What you should do: Print the data below exactly, but only the lines from the one containing "Task: Open the chat" down to the one containing "Select the 17629 feature arrow", inclusive.

Data supplied:
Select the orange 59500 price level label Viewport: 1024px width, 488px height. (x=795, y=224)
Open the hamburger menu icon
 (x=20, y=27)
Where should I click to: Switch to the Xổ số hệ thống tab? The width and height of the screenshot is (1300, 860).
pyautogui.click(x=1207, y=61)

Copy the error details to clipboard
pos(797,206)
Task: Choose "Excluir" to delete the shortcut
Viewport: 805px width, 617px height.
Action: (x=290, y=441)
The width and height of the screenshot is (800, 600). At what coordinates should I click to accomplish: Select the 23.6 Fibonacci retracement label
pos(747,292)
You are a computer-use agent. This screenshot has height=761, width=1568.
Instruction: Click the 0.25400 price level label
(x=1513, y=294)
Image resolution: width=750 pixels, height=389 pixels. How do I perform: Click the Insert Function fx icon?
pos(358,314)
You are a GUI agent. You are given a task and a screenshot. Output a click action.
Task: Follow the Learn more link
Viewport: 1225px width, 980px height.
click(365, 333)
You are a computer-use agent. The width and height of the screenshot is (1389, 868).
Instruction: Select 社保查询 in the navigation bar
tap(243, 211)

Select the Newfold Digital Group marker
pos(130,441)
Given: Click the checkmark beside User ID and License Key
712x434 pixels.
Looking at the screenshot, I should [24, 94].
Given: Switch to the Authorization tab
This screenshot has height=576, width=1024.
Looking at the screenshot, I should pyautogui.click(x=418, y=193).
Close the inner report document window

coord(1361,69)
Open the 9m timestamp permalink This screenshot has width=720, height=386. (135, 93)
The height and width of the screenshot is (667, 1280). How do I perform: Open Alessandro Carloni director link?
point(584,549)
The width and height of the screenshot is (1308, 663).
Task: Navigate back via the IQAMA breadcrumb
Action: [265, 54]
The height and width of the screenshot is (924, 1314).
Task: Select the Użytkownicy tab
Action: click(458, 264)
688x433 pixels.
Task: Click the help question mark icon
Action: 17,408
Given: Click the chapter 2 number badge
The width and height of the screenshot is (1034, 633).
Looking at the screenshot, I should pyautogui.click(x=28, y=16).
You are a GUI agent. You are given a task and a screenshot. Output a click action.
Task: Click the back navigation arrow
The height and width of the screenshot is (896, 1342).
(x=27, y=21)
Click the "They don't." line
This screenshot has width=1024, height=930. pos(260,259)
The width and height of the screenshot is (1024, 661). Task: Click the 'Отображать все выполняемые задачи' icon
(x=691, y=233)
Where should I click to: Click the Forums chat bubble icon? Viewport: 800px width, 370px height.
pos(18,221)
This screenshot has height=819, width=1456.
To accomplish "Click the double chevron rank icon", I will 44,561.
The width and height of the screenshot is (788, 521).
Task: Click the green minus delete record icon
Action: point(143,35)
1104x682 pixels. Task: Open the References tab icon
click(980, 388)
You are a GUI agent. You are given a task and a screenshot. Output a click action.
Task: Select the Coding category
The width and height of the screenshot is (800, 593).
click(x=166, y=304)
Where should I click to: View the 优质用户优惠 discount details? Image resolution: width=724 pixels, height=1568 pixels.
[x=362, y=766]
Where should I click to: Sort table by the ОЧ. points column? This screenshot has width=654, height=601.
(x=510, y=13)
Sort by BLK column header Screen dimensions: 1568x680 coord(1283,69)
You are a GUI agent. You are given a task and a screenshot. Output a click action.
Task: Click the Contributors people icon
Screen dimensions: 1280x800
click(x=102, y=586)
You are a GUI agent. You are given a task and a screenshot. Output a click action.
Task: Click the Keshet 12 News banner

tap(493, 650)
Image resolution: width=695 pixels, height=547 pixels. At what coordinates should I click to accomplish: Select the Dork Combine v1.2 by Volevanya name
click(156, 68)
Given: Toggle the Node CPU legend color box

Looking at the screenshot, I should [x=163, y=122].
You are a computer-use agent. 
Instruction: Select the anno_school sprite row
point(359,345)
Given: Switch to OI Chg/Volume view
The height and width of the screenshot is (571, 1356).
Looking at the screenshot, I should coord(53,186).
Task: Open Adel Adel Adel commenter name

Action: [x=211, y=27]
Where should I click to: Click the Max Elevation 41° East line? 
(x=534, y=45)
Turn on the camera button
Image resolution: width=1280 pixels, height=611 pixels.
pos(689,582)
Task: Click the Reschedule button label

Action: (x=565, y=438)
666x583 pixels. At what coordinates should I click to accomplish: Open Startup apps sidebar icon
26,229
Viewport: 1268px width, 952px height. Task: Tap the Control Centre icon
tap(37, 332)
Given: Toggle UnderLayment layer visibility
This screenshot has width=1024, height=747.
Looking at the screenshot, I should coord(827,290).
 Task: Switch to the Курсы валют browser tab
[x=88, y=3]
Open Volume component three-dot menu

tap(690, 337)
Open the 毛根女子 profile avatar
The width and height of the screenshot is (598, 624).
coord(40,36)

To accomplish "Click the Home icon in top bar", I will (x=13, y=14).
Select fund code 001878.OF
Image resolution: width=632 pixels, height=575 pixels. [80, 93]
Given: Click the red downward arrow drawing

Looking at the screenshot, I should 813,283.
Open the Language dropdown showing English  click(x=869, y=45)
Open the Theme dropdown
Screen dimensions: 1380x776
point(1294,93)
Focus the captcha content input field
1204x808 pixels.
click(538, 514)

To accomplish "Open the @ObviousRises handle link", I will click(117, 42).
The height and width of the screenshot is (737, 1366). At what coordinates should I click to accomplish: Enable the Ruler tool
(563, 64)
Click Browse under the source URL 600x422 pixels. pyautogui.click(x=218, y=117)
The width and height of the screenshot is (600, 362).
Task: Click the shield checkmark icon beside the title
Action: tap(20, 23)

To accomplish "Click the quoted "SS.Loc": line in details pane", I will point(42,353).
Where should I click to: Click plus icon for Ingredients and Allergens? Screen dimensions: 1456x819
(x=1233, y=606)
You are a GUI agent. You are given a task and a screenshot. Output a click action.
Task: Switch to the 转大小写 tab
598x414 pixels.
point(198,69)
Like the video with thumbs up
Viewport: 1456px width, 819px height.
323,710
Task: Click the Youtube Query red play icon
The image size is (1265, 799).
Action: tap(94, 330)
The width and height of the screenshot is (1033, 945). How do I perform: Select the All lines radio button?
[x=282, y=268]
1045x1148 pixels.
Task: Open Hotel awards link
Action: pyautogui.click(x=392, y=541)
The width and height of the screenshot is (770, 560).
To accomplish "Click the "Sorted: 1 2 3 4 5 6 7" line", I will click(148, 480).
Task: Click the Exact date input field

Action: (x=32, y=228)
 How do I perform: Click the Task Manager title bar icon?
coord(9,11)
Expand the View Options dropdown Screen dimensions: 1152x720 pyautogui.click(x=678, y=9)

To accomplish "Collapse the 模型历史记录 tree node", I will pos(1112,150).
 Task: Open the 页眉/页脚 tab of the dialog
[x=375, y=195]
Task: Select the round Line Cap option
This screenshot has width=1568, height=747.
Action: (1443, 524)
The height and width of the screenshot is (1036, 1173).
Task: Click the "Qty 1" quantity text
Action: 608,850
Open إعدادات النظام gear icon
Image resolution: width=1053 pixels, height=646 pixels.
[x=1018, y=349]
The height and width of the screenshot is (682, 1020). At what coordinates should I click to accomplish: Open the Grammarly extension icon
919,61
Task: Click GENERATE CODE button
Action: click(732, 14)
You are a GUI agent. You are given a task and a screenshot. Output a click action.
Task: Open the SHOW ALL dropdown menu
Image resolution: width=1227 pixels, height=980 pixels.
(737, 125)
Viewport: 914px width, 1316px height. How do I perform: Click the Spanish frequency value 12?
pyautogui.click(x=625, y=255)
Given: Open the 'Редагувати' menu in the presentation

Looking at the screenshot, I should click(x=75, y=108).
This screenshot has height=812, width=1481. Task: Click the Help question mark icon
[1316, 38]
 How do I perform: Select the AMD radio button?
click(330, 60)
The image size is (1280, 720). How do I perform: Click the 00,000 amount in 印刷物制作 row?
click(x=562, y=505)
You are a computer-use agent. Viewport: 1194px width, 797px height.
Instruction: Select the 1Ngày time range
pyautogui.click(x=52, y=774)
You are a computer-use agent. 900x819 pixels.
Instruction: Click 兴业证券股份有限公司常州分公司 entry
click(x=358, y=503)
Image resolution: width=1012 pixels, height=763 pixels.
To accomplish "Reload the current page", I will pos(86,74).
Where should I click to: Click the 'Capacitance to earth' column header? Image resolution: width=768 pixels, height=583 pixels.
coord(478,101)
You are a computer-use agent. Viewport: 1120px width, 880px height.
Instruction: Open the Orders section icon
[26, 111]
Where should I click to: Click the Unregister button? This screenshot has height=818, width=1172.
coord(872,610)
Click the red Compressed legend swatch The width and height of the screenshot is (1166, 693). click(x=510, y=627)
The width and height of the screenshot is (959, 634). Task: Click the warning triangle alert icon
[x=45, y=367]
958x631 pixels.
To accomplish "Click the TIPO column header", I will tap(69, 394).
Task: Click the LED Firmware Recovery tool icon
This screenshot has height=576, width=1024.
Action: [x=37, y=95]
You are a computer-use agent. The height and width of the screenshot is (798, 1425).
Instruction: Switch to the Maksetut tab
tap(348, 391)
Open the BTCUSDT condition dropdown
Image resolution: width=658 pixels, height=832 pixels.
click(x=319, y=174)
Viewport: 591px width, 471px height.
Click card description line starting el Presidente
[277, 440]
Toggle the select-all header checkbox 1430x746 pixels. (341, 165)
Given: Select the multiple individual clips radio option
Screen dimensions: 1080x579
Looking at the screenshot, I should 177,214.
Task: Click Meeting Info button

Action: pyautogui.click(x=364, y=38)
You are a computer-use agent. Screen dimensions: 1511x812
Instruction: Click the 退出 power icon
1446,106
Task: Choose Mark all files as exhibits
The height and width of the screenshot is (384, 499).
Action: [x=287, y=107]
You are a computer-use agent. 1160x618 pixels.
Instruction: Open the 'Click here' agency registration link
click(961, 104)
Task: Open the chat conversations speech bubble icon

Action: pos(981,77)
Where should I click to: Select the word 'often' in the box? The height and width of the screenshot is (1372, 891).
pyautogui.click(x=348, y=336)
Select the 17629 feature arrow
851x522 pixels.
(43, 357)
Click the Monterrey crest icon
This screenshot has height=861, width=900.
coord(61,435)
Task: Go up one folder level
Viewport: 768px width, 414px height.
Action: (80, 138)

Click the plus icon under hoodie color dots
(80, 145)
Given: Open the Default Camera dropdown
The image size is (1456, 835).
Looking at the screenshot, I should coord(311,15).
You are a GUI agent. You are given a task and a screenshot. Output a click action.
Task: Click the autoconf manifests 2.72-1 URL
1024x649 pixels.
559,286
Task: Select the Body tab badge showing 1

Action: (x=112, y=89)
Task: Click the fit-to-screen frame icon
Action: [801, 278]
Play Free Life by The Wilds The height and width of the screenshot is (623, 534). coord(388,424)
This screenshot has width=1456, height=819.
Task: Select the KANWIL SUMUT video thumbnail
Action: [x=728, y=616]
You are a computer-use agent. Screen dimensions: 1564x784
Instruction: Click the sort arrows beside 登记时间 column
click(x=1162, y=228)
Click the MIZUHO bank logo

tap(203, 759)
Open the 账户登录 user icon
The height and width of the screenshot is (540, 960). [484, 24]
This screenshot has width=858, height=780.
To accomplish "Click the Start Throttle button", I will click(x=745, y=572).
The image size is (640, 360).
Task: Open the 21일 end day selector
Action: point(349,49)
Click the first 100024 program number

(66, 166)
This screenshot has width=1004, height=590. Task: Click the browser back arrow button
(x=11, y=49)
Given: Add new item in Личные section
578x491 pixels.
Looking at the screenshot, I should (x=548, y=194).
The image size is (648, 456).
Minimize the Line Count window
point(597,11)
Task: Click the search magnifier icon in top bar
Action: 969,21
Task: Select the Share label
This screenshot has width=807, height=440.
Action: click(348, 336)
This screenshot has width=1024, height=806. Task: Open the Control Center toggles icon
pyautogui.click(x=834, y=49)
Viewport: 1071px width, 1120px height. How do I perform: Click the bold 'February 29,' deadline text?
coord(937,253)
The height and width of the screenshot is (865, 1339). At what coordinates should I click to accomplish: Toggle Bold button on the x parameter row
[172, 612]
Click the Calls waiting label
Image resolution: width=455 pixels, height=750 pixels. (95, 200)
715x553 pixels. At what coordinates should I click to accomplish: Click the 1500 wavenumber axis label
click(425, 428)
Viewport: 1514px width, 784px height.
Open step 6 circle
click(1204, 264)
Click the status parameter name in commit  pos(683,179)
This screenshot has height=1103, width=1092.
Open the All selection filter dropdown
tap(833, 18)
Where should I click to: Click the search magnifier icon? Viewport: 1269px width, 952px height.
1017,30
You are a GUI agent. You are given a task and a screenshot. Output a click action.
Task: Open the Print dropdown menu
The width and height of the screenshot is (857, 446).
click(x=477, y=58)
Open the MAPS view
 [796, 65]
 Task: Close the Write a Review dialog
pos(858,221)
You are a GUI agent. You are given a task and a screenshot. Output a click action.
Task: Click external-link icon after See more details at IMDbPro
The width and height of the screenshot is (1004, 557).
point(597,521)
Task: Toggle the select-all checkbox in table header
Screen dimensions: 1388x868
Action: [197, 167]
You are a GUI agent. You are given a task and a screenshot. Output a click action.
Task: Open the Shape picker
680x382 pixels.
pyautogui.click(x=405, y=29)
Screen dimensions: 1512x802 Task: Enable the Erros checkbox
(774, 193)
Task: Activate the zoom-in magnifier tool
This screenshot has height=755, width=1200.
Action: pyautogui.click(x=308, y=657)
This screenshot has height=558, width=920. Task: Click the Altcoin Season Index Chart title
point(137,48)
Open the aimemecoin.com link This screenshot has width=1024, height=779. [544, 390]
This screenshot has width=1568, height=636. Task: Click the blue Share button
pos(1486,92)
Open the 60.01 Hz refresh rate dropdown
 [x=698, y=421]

Answer to this problem:
Task: Open the chat conversations speech bubble icon

Action: pos(981,77)
Where should I click to: Select the word 'often' in the box? The height and width of the screenshot is (1372, 891).
pyautogui.click(x=348, y=336)
Select the 17629 feature arrow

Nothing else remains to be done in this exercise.